Element lookup rows:
■ ■ ■
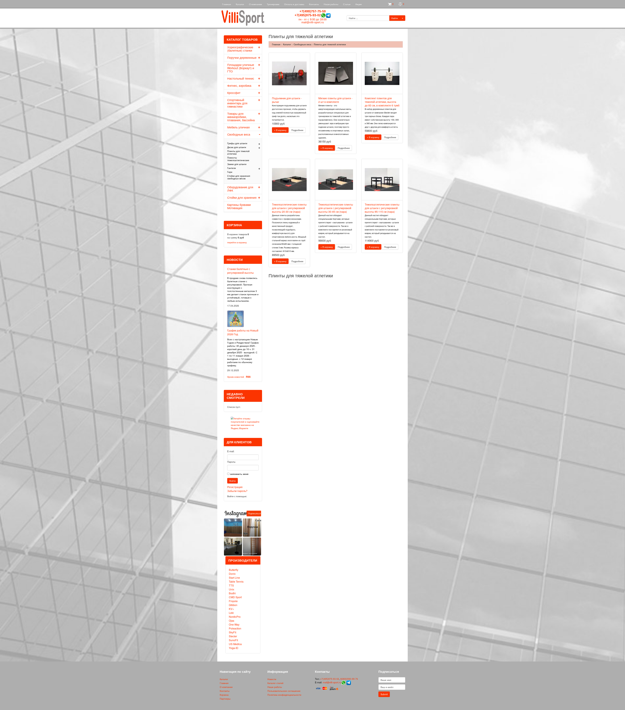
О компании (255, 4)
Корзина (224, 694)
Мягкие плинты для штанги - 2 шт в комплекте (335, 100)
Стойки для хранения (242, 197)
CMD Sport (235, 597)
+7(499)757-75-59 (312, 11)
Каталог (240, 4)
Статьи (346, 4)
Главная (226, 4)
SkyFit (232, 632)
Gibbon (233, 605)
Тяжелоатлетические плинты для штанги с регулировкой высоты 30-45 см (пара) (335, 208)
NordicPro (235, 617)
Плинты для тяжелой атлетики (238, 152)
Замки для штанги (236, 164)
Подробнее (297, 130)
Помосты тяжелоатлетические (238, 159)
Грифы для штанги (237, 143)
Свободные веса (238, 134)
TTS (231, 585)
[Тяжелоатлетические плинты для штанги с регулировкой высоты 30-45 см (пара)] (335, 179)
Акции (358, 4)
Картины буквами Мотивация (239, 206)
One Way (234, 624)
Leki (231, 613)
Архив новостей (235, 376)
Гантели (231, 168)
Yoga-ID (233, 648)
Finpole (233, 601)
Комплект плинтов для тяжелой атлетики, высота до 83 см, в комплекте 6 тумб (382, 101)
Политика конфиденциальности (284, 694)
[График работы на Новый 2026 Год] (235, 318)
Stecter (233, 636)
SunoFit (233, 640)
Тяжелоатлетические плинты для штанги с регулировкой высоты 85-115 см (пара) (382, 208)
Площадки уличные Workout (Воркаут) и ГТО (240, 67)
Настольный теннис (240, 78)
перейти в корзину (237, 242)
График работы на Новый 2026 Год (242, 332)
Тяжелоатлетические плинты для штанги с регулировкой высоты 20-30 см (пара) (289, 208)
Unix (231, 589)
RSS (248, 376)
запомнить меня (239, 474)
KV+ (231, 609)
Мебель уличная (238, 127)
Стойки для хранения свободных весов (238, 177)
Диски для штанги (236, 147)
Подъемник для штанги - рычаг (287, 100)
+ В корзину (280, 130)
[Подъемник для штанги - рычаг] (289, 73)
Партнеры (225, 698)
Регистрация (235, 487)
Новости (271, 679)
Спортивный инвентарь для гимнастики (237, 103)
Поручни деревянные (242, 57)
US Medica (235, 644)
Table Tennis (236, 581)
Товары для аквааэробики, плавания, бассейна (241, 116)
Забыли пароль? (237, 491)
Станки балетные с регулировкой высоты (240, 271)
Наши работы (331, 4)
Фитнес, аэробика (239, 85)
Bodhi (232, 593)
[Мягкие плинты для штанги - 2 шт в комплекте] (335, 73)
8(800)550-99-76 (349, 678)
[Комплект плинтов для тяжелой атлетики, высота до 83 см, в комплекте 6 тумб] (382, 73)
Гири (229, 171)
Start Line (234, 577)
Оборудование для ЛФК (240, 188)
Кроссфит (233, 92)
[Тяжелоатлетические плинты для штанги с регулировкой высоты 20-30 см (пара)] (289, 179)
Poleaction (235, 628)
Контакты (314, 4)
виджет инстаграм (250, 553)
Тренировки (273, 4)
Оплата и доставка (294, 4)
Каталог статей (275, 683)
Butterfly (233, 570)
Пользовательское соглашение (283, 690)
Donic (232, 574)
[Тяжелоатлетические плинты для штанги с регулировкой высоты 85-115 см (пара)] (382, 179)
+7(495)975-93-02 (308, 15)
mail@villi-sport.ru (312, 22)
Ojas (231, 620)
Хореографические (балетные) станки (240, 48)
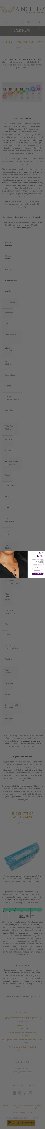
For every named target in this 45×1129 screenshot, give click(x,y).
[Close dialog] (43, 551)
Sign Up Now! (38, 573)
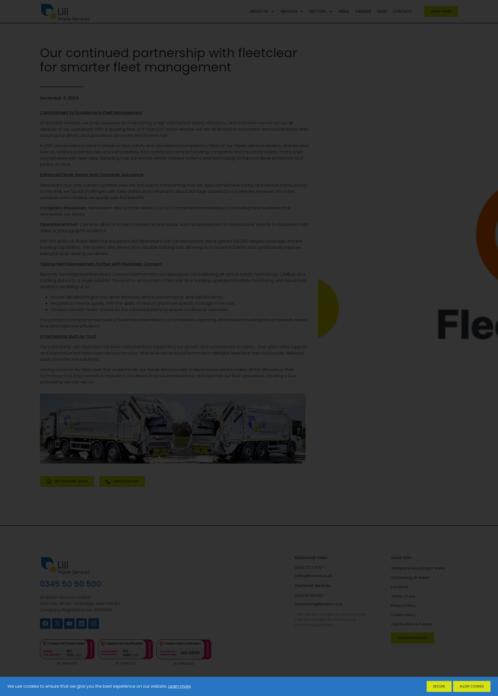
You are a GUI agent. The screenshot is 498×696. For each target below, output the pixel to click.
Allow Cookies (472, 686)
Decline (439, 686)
■ ■ ■
Task to complete: Repeat all of these rows line for line, leaving out the pictures.

Task result:
О компании (255, 4)
Корзина (224, 694)
Мягкие плинты для штанги - 2 шт в комплекте (335, 100)
Стойки для хранения (242, 197)
CMD Sport (235, 597)
+7(499)757-75-59 (312, 11)
Каталог (240, 4)
Статьи (346, 4)
Главная (226, 4)
SkyFit (232, 632)
Gibbon (233, 605)
Тяжелоатлетические плинты для штанги с регулировкой высоты 30-45 см (пара) (335, 208)
NordicPro (235, 617)
Плинты для тяжелой атлетики (238, 152)
Замки для штанги (236, 164)
Подробнее (297, 130)
Помосты тяжелоатлетические (238, 159)
Грифы для штанги (237, 143)
Свободные веса (238, 134)
TTS (231, 585)
[Тяжелоатлетические плинты для штанги с регулировкой высоты 30-45 см (пара)] (335, 179)
Акции (358, 4)
Картины буквами Мотивация (239, 206)
One Way (234, 624)
Leki (231, 613)
Архив новостей (235, 376)
Гантели (231, 168)
Yoga-ID (233, 648)
Finpole (233, 601)
Комплект плинтов для тяжелой атлетики, высота до 83 см, в комплекте 6 тумб (382, 101)
Политика конфиденциальности (284, 694)
[График работы на Новый 2026 Год] (235, 318)
Stecter (233, 636)
SunoFit (233, 640)
Тяжелоатлетические плинты для штанги с регулировкой высоты 85-115 см (пара) (382, 208)
Площадки уличные Workout (Воркаут) и ГТО (240, 67)
Настольный теннис (240, 78)
перейти в корзину (237, 242)
График работы на Новый 2026 Год (242, 332)
Тяжелоатлетические плинты для штанги с регулировкой высоты 20-30 см (пара) (289, 208)
Unix (231, 589)
RSS (248, 376)
запомнить меня (239, 474)
KV+ (231, 609)
Мебель уличная (238, 127)
Стойки для хранения свободных весов (238, 177)
Диски для штанги (236, 147)
Подъемник для штанги - рычаг (287, 100)
+ В корзину (280, 130)
[Подъемник для штанги - рычаг] (289, 73)
Партнеры (225, 698)
Регистрация (235, 487)
Новости (271, 679)
Спортивный инвентарь для гимнастики (237, 103)
Поручни деревянные (242, 57)
US Medica (235, 644)
Table Tennis (236, 581)
Товары для аквааэробики, плавания, бассейна (241, 116)
Забыли пароль? (237, 491)
Станки балетные с регулировкой высоты (240, 271)
Наши работы (331, 4)
Фитнес, аэробика (239, 85)
Bodhi (232, 593)
[Мягкие плинты для штанги - 2 шт в комплекте] (335, 73)
8(800)550-99-76 (349, 678)
[Комплект плинтов для тяжелой атлетики, высота до 83 см, в комплекте 6 тумб] (382, 73)
Гири (229, 171)
Start Line (234, 577)
Оборудование для ЛФК (240, 188)
Кроссфит (233, 92)
[Тяжелоатлетические плинты для штанги с регулировкой высоты 20-30 см (пара)] (289, 179)
Poleaction (235, 628)
Контакты (314, 4)
виджет инстаграм (250, 553)
Тренировки (273, 4)
Оплата и доставка (294, 4)
Каталог статей (275, 683)
Butterfly (233, 570)
Пользовательское соглашение (283, 690)
Donic (232, 574)
[Тяжелоатлетические плинты для штанги с регулировкой высоты 85-115 см (пара)] (382, 179)
+7(495)975-93-02 (308, 15)
mail@villi-sport.ru (312, 22)
Ojas (231, 620)
Хореографические (балетные) станки (240, 48)
For every named target in this 45×1129 screenshot, give click(x,y).
[Close dialog] (43, 551)
Sign Up Now! (38, 573)
You are a GUI agent. The screenshot is 498×696. For each target below, output the pixel to click.
Allow Cookies (472, 686)
Decline (439, 686)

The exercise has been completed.